Seasoned climate watchers will recall that the ‘classical’ model for an ambitious and fair global deal is very different.
It proposes setting a ‘carbon budget’ (the amount of greenhouse gases that can be put into the atmosphere without breaching an agreed temperature limit), and then using a ‘fair shares’ model (based on factors such as historical responsibility for emissions and per capita income), to divide this up amongst nations.
And there is of course logic and justice to this, in that it ensures (in theory) that the action undertaken is sufficient to meet the stated environmental goals; and recognises that countries do genuinely have very different responsibilities and capabilities for addressing the problem.
But here’s the rub: climate change is an issue deeply rooted in the way that countries power their homes and generate their income.
The challenge of ‘decarbonisation’ (ugly word!) is therefore also the challenge of achieving large-scale economic change quickly, in a vast plethora of different social, political and physical contexts. And unless national Governments have confidence that they can do so without destabilising their basic – and varying -social contracts, it is hard to see how many of them they can or will sign up to a deal.
This is why the ‘nationally determined’ parts of the current negotiation are so important.
National targets – global risks?
The problem is that whilst this bottom-up approach may be good at engaging with the realities of energy politics, it is likely to prove rather bad at capturing other, and equally crucial, aspects of the real economy.

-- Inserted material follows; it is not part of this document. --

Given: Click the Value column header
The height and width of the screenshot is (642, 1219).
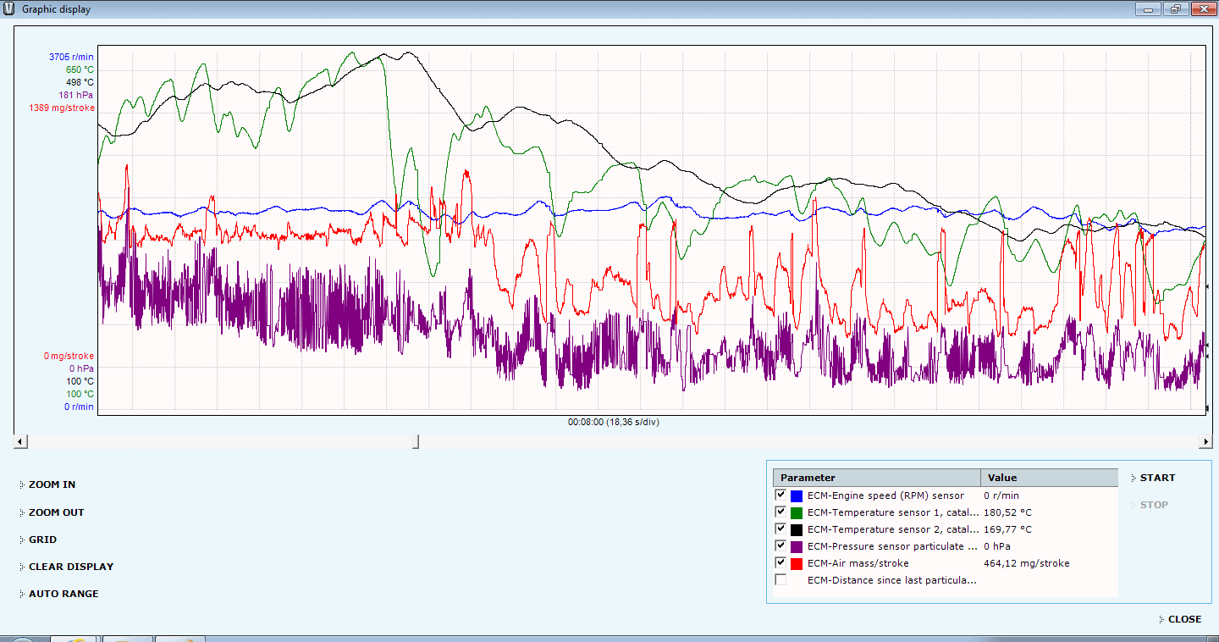Looking at the screenshot, I should pos(1048,478).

Most fundamentally, it could simply fail to incorporate the risks of dangerous climate change. These have always been difficult to capture because they manifest in different places and at different times.

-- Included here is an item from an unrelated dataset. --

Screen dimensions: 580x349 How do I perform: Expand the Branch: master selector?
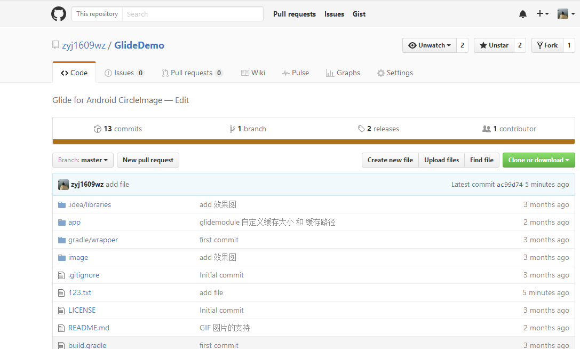pos(83,160)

Poorer and/or smaller countries with limited capacity to influence international politics have been hit first. Low-income and marginalised groups in society with limited capacity to influence national dialogues have been hit hardest. And young people, whose future interests are rarely taken into account in political planning cycles, will ultimately be hit worst of all.
This problem is exacerbated by the patchy nature of national risk assessments. Larger and richer countries are amongst those that have downplayed the risks to their prosperity and security from climate change.
Thus in Canada and Australia – both arguably highly vulnerable – debates about climate action have been dominated by the potential costs of cutting pollution, not the impacts of extreme weather on agriculture, forestry, water supplies or ecosystems (for example).
As a consequence, whilst heated arguments are now underway in many countries about the costs of switching to cleaner energy sources, the reasons for doing so remain only partially explored and understood.
At risk countries sidelined
Many countries, therefore, will ‘low-ball’ their proposed emissions reduction targets, focussing overwhelmingly on the costs of acting, and not the costs of doing too little, too late.
This means that the pledges made in the run up to Paris will almost certainly be insufficient to keep the world on course to limit temperature rises to 2 degrees.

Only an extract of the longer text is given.